___ SOURCE TEXT
Holy Mother, do you see me? Can You forgive me?

  • Thread starter Thread starter Josephina
  • Start date Start date
Status
Not open for further replies.
J

Josephina

Guest
Holy Mother, do you see me? Can You forgive me?
You gave Him to me and asked me to be His friend.
Never to leave Him.
I promised I would be faithful to Him until death.
Yet there I was - sleeping when He asked me to stay awake and pray.
Sleeping, lukewarm, one who often turned away “dirtying my garments”, more interested in me than Him.
I did not see the tears, the drops of blood He sweated because of my indifference, my sin.
But Your heart did.
He sorrowed, He called. I did not answer.
And Your heart sorrowed with Him.
Forgive me.

Holy Mother, do you see me? Can You forgive me?
A kiss. A betrayal.
I said I loved Him, but money, recognition, the security of the world, my
“kingdom” were more important.
I have been Judas.
I have betrayed Him.
I have been Peter.
I have denied Him.
I have been James.
I have walked away in tough times.
Fear has controlled me.
I let it.
For if I had trusted Him, nothing could have moved me from His side.
Forgive me.

Holy Mother, do you see me? Can You forgive me?
There He is. Standing accused.
Where are those He healed, those He touched and made whole?
You search the crowd.
Where are those who knew Him, those You trusted as His friends?
They take Him away. The crowd follows.
Fastened to a column, He is scourged.
Who delivers the blows?
It is not only “them”. It is me as well.
My hands are stained with His blood.
My sins have been the whip.
My hands, My heart have delivered the blows.
Forgive me.

Holy Mother, do you see me? Can You forgive me?
My thoughts, my choices, my judgements, my unforgiveness
have crowned Him with thorns pressing deeply into His brow.
Blood runs down His face.
I was there.
Forgive me.

Holy Mother, do you see me? Can You forgive me?
The cross is heavy upon His back.
I hide. Shame is overtaking my heart of stone.
He falls. I do not move to help Him.
I do not extend my hands.
There is one who will. Where is he?
Where are those who said they loved Him?
I see You. I see Him.
Your eyes meet.
Are You pleading for me, for us?
Does He tell You to love those who persecute Him?
Forgive me.

Holy Mother, do you see me? Can You forgive me?
He falls again.
______
___ RECORDS SHOWN
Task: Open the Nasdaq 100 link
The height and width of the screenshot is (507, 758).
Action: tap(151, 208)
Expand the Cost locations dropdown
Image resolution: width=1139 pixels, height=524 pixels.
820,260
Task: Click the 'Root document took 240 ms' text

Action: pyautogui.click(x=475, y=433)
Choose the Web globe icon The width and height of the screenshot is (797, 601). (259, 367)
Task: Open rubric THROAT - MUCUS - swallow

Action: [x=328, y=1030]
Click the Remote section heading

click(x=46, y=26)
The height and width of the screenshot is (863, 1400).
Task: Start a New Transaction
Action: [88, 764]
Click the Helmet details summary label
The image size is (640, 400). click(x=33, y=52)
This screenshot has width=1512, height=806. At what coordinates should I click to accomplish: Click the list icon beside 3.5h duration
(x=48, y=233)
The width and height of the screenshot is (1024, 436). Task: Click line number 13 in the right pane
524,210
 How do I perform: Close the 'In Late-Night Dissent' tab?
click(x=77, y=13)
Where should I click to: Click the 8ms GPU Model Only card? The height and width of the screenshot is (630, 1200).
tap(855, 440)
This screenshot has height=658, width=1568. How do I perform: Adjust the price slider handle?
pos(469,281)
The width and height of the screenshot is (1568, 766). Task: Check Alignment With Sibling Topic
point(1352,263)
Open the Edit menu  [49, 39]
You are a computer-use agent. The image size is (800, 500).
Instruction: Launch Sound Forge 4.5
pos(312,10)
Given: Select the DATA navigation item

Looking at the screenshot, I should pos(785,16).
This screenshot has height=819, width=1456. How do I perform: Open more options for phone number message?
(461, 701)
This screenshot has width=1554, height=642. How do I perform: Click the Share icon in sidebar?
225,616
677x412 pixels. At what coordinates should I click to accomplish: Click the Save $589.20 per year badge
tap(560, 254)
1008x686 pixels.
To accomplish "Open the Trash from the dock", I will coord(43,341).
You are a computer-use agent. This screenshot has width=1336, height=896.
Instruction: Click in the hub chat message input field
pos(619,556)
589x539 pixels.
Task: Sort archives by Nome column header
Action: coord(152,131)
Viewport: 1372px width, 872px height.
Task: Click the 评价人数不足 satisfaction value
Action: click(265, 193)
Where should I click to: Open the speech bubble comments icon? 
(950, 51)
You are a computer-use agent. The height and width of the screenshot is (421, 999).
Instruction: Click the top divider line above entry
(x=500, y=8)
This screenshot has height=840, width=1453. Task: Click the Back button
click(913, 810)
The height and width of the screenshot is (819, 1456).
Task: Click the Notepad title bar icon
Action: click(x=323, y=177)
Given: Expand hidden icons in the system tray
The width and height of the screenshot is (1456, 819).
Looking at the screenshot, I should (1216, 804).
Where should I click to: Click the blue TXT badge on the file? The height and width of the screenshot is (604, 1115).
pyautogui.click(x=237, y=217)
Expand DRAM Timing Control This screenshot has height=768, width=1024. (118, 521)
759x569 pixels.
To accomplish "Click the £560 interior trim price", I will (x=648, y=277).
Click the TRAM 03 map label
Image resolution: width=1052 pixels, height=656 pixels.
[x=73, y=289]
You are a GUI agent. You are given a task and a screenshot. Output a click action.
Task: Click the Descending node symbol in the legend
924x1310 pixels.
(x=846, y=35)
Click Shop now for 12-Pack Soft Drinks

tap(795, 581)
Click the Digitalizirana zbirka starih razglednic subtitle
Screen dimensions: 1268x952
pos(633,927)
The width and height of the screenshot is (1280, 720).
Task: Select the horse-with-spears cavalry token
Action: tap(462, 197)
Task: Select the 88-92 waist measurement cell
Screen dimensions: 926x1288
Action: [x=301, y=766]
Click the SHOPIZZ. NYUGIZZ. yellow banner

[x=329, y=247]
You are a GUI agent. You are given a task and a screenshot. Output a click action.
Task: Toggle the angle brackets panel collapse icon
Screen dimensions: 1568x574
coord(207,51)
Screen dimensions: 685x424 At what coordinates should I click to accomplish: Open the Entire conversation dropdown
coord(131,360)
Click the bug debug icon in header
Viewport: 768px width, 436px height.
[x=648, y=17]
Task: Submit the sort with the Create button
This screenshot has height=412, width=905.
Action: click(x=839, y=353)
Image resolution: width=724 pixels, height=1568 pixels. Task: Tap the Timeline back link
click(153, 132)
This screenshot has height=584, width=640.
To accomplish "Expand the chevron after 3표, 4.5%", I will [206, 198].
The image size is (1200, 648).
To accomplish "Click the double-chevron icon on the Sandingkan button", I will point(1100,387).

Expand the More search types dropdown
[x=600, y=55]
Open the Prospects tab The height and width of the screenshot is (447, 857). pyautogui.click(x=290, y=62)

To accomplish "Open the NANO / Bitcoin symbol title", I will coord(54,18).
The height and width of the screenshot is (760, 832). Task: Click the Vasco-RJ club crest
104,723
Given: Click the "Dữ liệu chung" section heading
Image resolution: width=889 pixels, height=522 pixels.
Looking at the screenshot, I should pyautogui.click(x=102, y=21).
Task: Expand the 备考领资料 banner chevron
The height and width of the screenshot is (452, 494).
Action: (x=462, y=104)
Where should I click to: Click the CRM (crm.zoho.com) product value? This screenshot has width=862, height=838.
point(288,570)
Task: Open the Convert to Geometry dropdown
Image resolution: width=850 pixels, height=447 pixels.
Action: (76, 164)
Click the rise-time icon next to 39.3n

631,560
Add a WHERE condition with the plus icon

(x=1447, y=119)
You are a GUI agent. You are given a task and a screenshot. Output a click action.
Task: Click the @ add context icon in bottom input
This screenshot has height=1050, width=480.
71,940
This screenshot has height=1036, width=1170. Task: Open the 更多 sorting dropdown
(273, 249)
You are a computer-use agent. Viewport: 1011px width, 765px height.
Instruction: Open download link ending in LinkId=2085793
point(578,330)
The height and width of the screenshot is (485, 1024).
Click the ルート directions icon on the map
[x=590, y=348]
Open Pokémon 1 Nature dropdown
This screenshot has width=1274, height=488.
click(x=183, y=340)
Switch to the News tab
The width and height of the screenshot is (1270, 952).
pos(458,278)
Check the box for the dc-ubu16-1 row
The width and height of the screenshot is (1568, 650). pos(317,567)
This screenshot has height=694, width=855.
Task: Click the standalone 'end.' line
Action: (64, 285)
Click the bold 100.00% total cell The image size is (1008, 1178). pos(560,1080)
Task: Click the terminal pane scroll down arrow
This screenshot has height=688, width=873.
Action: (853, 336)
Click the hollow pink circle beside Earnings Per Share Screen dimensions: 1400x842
______
# AIM OF THE EXERCISE
Write out word for word the passage from the prayer to the Holy Mother above, starting with "Fear has controlled" and going on through "He is scourged.".

# RESULT OF THE EXERCISE
Fear has controlled me.
I let it.
For if I had trusted Him, nothing could have moved me from His side.
Forgive me.

Holy Mother, do you see me? Can You forgive me?
There He is. Standing accused.
Where are those He healed, those He touched and made whole?
You search the crowd.
Where are those who knew Him, those You trusted as His friends?
They take Him away. The crowd follows.
Fastened to a column, He is scourged.